Magenta Therapeutics Demonstrates First-ever Successful Gene Therapy Transplant Without Chemotherapy in Primates Using a Single Dose of Antibody-drug Conjugate
Magenta Therapeutics (NASDAQ: MGTA), a clinical-stage biotechnology company developing novel medicines to bring the curative power of immune reset to more patients, today announced that new results from its CD117-ADC patient preparation program were presented at the 61st Annual Meeting of the American Society of Hematology (ASH).
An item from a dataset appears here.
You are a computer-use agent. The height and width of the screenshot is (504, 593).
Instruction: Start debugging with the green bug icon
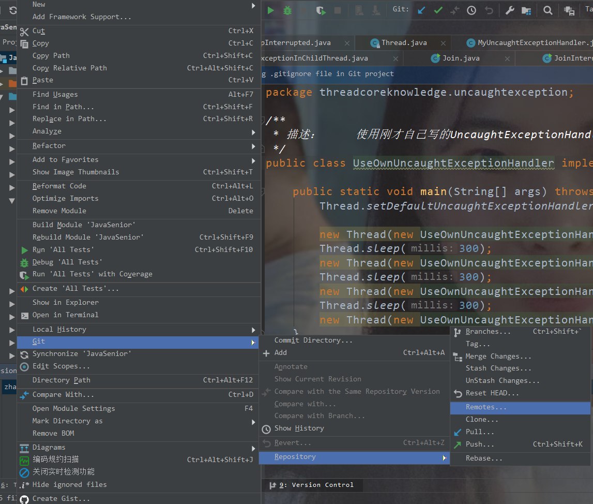(287, 10)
These results, which were highlighted in an oral presentation at ASH by John Tisdale, M.D., Director, Molecular and Clinical Hematology Section, National Institutes of Health, showed the first-ever successful transplant of gene-modified cells in non-human primates using a targeted, single-agent antibody-drug conjugate (ADC), without the use of chemotherapy or radiation.
“Today’s conditioning regimens involve high doses of chemotherapy, often paired with radiation, to remove the disease-causing cells. As a result, patients undergoing gene therapy or stem cell transplant are all faced with a difficult choice: whether to endure severe toxicity and risk infertility and cancer for the chance for a cure. Magenta’s portfolio of targeted ADCs represents an extremely promising new option to prepare patients for gene therapy or transplant with no need for toxic chemotherapy or radiation,” said Dr. Tisdale. “The results presented today show that a single dose of single agent CD117-ADC achieves the same level of depletion as four doses of busulfan chemotherapy to enable successful engraftment and persistence of stem cells modified with the β-globin gene, the gene that causes sickle cell disease and β-thalassemia when mutated. Importantly, the animals undergoing preparation with CD117-ADC showed none of the damaging toxicities associated with busulfan conditioning.”
“Magenta is the only company with the people, platforms and a product engine committed to comprehensively transforming immune and blood system reset, which includes revolutionizing the toxic methods that are used to prepare patients for gene therapy and transplant today.” said Jason Gardner, D.Phil., Chief Executive Officer and President, Magenta Therapeutics. “The gene therapy field has learned that higher levels of stem cell depletion, which meant higher doses of busulfan, were needed to ensure long-term engraftment of the gene-modified cells and persistence of gene therapy. Across all the modalities we have tested, we have seen that ADCs are most effective at achieving these high levels of stem cell depletion without chemotherapy to enable engraftment and long-term durability of the transplant. Today’s impressive results provide important validation of the ADC approach as well as the CD117 target for patient preparation and underscore Magenta’s leadership in the field of conditioning.”